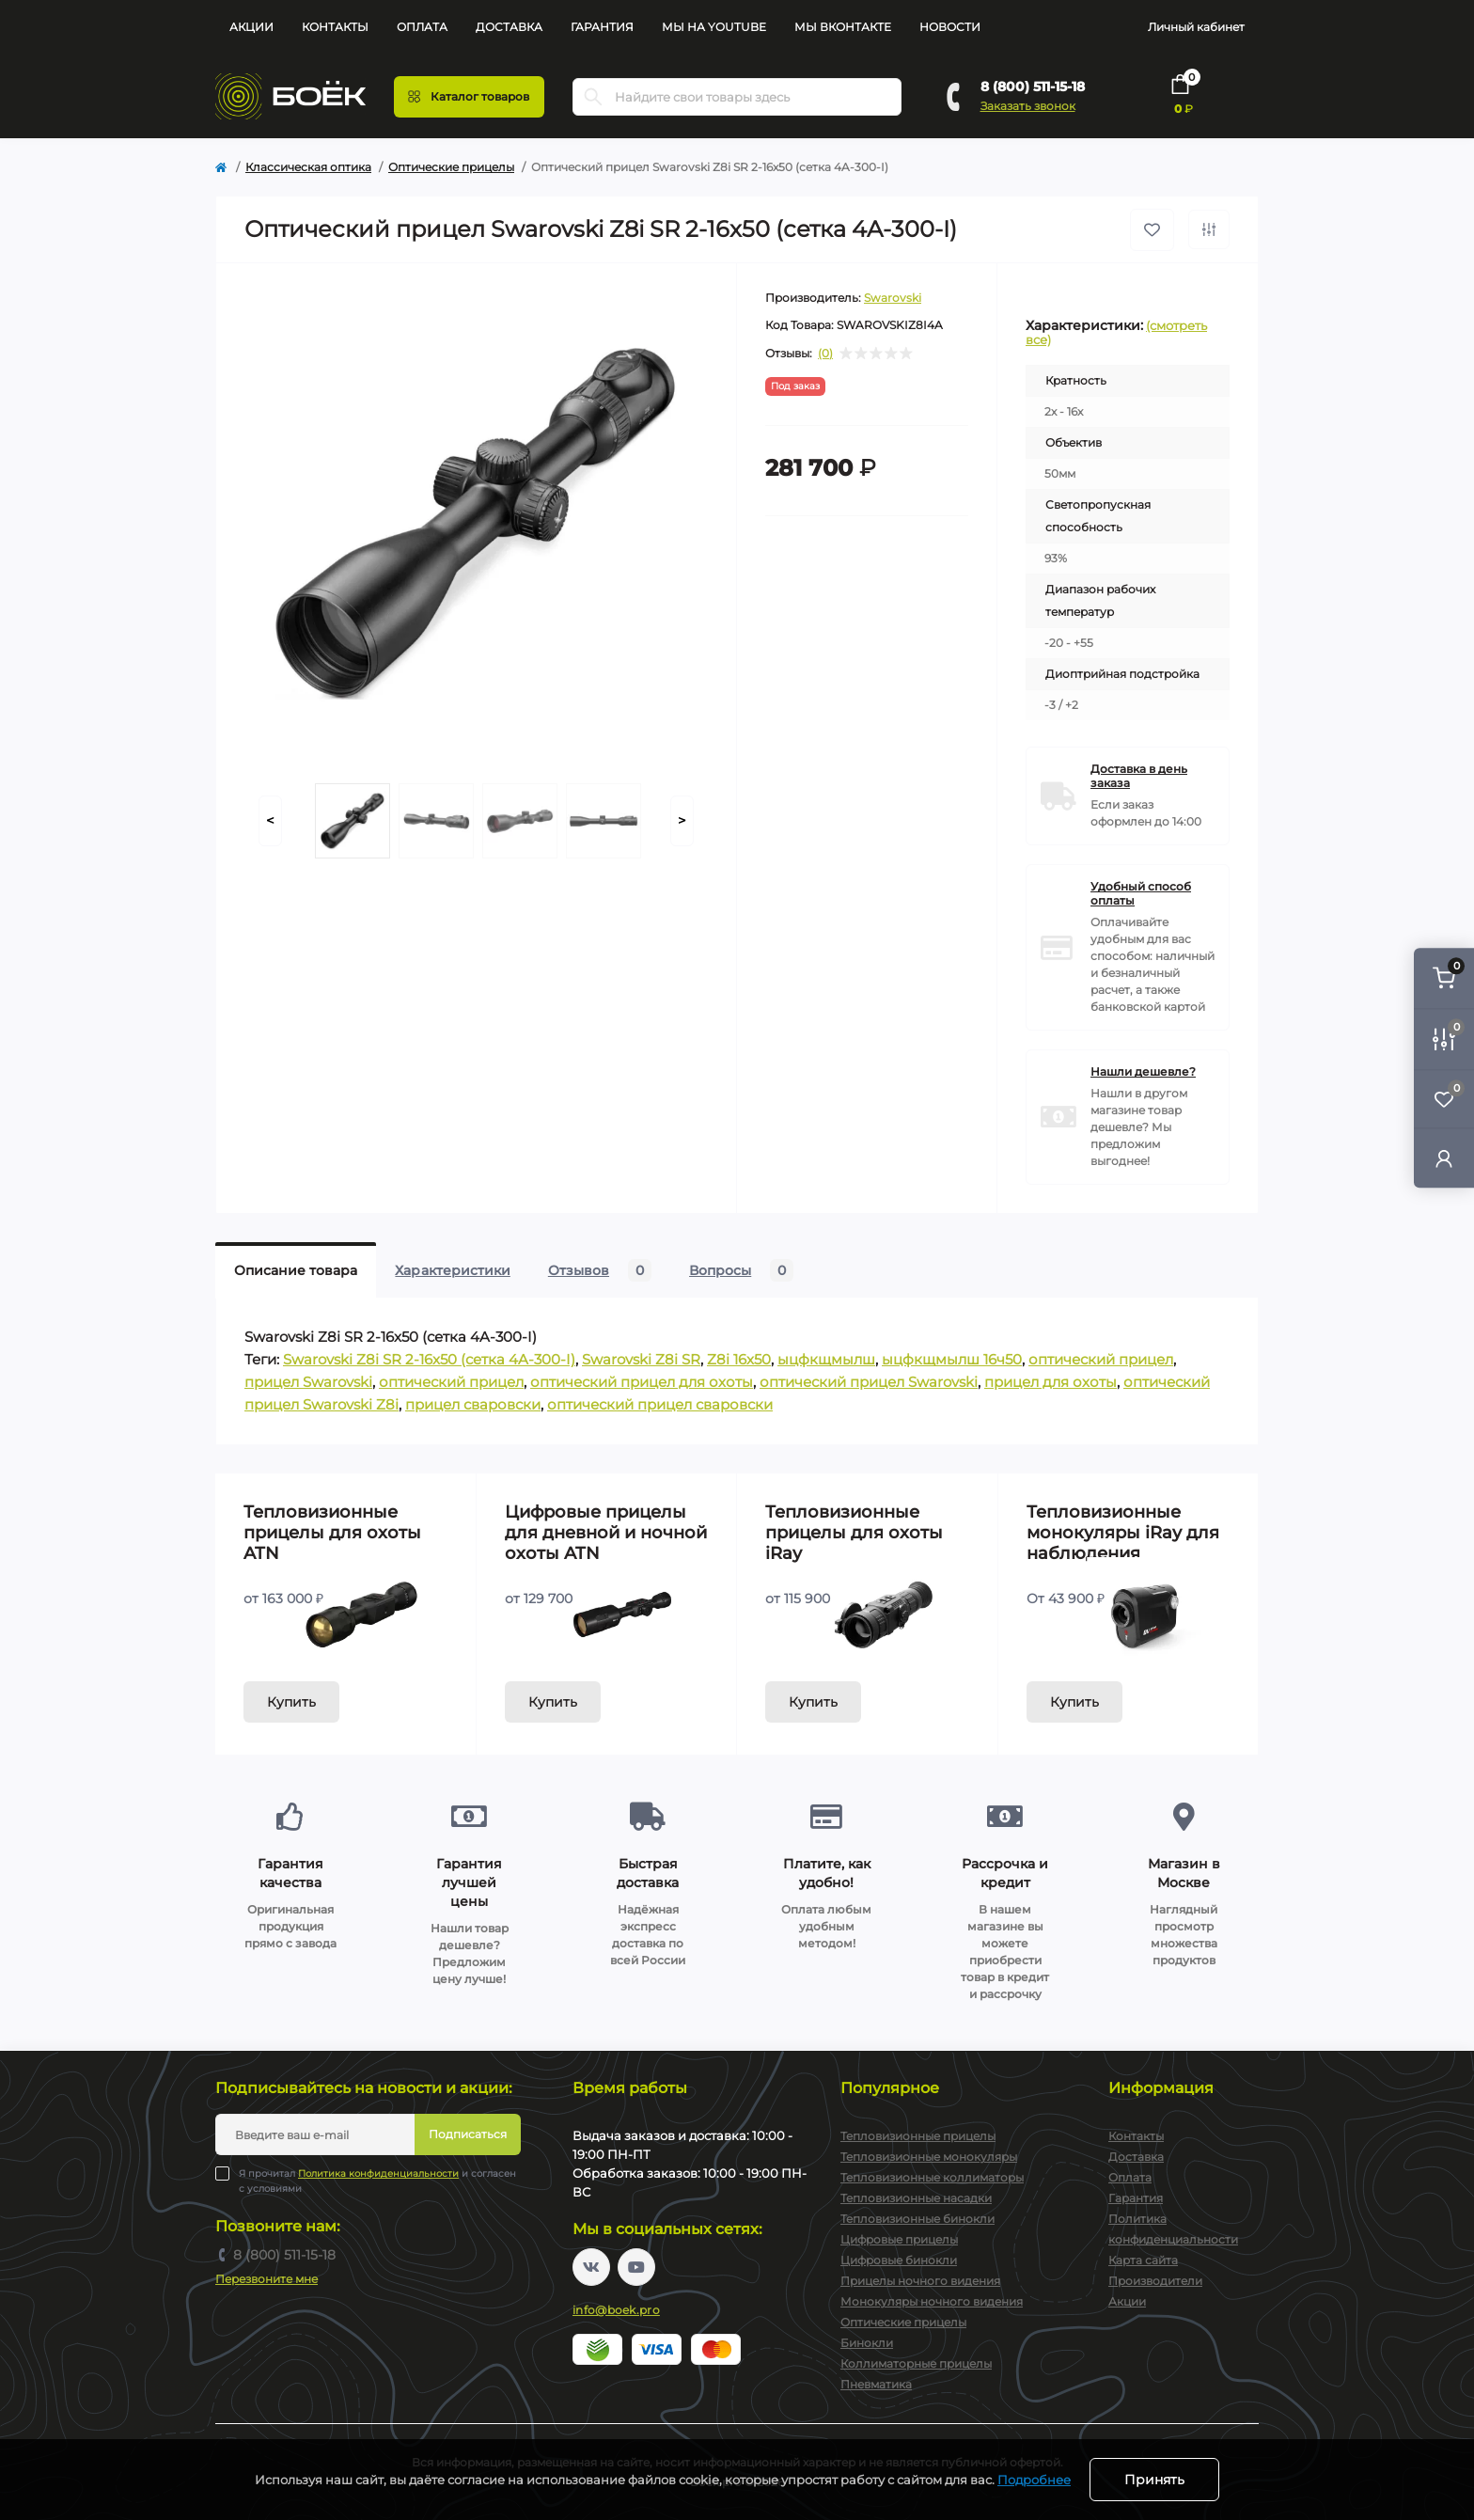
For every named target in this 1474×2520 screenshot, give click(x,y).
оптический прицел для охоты (641, 1382)
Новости (949, 27)
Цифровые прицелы (899, 2239)
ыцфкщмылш (826, 1359)
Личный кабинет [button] (1196, 27)
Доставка (509, 27)
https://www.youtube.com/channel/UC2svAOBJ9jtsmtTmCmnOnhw (636, 2267)
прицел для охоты (1050, 1382)
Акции (251, 27)
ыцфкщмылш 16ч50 (952, 1359)
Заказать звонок (1027, 106)
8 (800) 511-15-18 (1032, 86)
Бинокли (866, 2343)
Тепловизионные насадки (916, 2198)
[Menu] (469, 97)
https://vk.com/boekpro (591, 2267)
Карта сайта (1143, 2260)
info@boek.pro (616, 2310)
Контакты (335, 27)
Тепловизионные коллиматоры (932, 2177)
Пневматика (876, 2384)
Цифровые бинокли (898, 2260)
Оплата (422, 27)
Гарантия (602, 27)
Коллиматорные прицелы (916, 2363)
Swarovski (892, 298)
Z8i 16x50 (739, 1359)
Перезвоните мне (266, 2279)
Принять (1154, 2479)
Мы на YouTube (714, 27)
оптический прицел (1100, 1359)
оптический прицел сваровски (660, 1404)
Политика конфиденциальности (378, 2173)
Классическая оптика (308, 167)
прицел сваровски (473, 1404)
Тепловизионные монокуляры (928, 2157)
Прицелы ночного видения (920, 2281)
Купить (291, 1701)
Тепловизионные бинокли (917, 2219)
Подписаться (468, 2134)
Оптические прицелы (451, 167)
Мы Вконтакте (842, 27)
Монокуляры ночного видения (931, 2301)
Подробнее (1034, 2479)
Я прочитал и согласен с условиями (377, 2180)
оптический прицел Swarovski (869, 1382)
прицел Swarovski (308, 1382)
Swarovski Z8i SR (641, 1359)
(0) (825, 353)
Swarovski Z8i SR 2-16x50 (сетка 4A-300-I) (429, 1359)
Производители (1155, 2281)
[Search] (593, 97)
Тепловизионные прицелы (918, 2136)
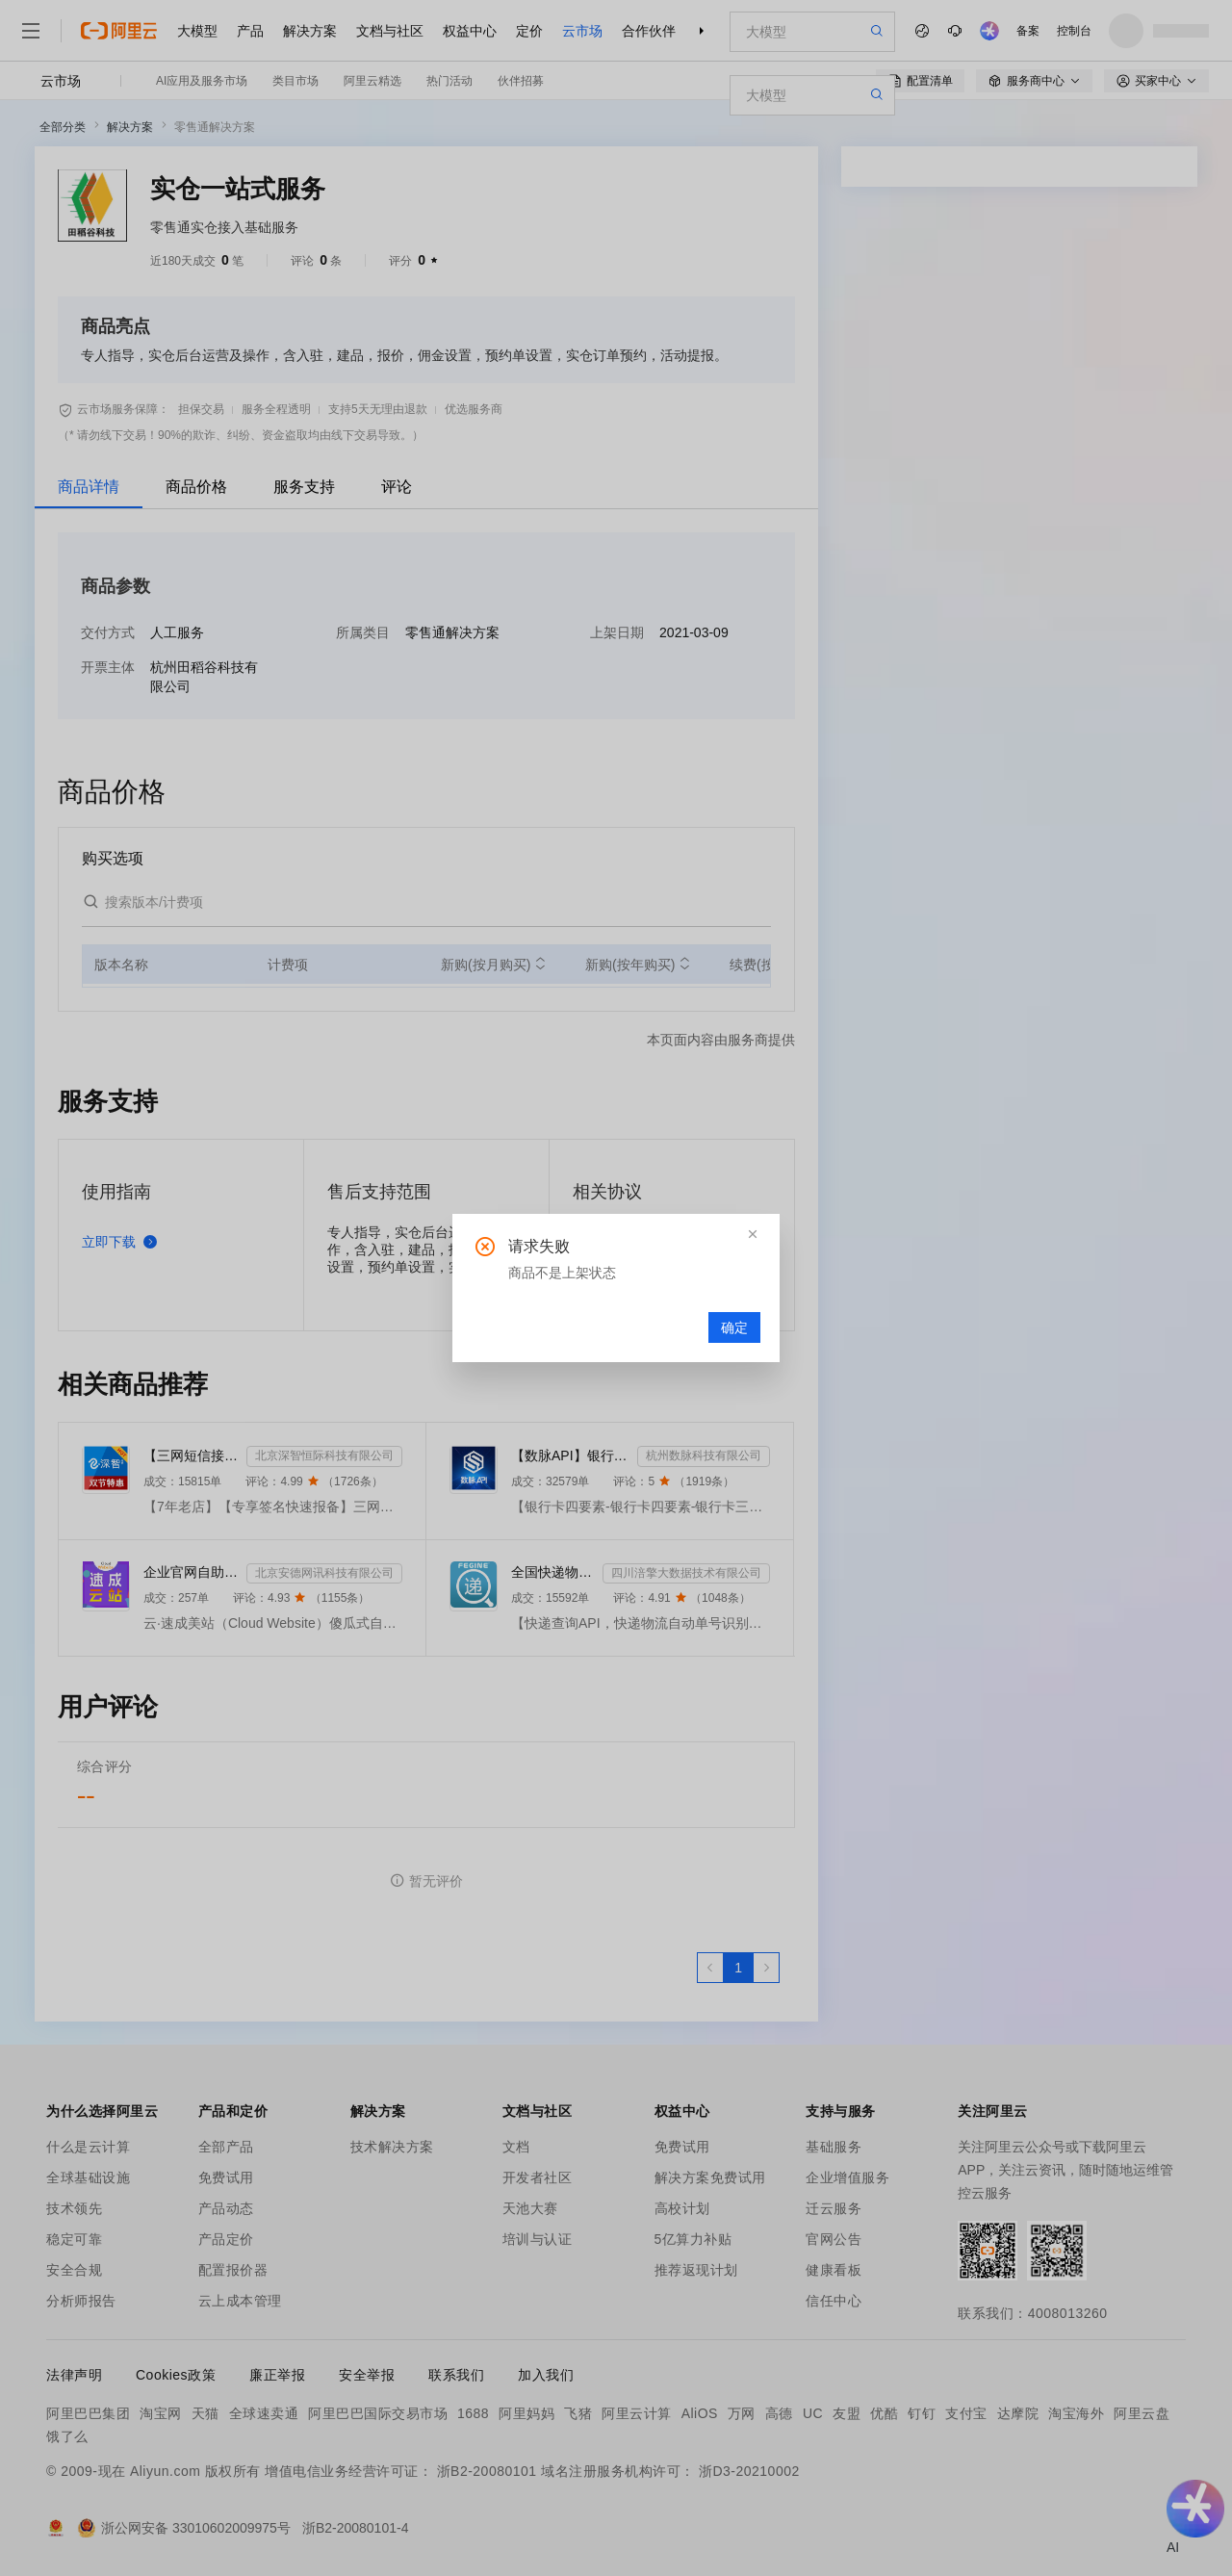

=====

> **The problem**:
Output all of the data above again unchanged, line for line, but leave out the pictures.

> **Output below**:
For every named target in this 1474×2520 screenshot, give click(x,y).
оптический прицел для охоты (641, 1382)
Новости (949, 27)
Цифровые прицелы (899, 2239)
ыцфкщмылш (826, 1359)
Личный кабинет [button] (1196, 27)
Доставка (509, 27)
https://www.youtube.com/channel/UC2svAOBJ9jtsmtTmCmnOnhw (636, 2267)
прицел для охоты (1050, 1382)
Акции (251, 27)
ыцфкщмылш 16ч50 (952, 1359)
Заказать звонок (1027, 106)
8 (800) 511-15-18 (1032, 86)
Бинокли (866, 2343)
Тепловизионные насадки (916, 2198)
[Menu] (469, 97)
https://vk.com/boekpro (591, 2267)
Карта сайта (1143, 2260)
info@boek.pro (616, 2310)
Контакты (335, 27)
Тепловизионные коллиматоры (932, 2177)
Пневматика (876, 2384)
Цифровые бинокли (898, 2260)
Оплата (422, 27)
Гарантия (602, 27)
Коллиматорные прицелы (916, 2363)
Swarovski (892, 298)
Z8i 16x50 (739, 1359)
Перезвоните мне (266, 2279)
Принять (1154, 2479)
Мы на YouTube (714, 27)
оптический прицел (1100, 1359)
оптический прицел сваровски (660, 1404)
Политика конфиденциальности (378, 2173)
Классическая оптика (308, 167)
прицел сваровски (473, 1404)
Тепловизионные монокуляры (928, 2157)
Прицелы ночного видения (920, 2281)
Купить (291, 1701)
Тепловизионные бинокли (917, 2219)
Подписаться (468, 2134)
Оптические прицелы (451, 167)
Мы Вконтакте (842, 27)
Монокуляры ночного видения (931, 2301)
Подробнее (1034, 2479)
Я прочитал и согласен с условиями (377, 2180)
оптический прицел Swarovski (869, 1382)
прицел Swarovski (308, 1382)
Swarovski Z8i SR (641, 1359)
(0) (825, 353)
Swarovski Z8i SR 2-16x50 (сетка 4A-300-I) (429, 1359)
Производители (1155, 2281)
[Search] (593, 97)
Тепловизионные прицелы (918, 2136)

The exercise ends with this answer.